= What the task requires =
Tally the lines below that contain the string "Butterflies", matching case exactly. Report only the count.

+++

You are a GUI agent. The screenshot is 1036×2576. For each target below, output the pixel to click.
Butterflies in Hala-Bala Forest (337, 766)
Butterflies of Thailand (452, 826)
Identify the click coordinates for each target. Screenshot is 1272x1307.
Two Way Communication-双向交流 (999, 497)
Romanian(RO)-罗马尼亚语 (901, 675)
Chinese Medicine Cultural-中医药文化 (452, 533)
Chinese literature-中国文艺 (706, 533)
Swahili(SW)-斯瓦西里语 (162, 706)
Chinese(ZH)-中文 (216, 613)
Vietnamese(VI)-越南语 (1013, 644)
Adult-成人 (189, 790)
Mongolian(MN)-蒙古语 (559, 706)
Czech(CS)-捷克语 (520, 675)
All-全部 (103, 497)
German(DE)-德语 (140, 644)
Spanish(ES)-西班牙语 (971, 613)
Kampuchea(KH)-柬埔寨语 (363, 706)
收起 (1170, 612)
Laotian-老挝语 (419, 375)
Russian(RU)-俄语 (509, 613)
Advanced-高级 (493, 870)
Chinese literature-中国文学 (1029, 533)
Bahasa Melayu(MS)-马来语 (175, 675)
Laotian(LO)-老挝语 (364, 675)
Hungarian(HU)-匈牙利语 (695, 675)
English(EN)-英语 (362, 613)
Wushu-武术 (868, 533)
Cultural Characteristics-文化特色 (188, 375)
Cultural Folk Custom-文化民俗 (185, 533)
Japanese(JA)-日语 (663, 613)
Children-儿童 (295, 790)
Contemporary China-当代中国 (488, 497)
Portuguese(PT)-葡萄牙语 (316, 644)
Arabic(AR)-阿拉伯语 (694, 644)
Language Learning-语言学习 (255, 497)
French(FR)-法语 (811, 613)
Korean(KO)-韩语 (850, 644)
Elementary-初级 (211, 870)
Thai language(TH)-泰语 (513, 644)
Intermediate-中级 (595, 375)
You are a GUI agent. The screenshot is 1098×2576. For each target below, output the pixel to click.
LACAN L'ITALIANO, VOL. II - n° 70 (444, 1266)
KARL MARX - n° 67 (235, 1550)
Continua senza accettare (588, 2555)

+++

= Output of the task =
2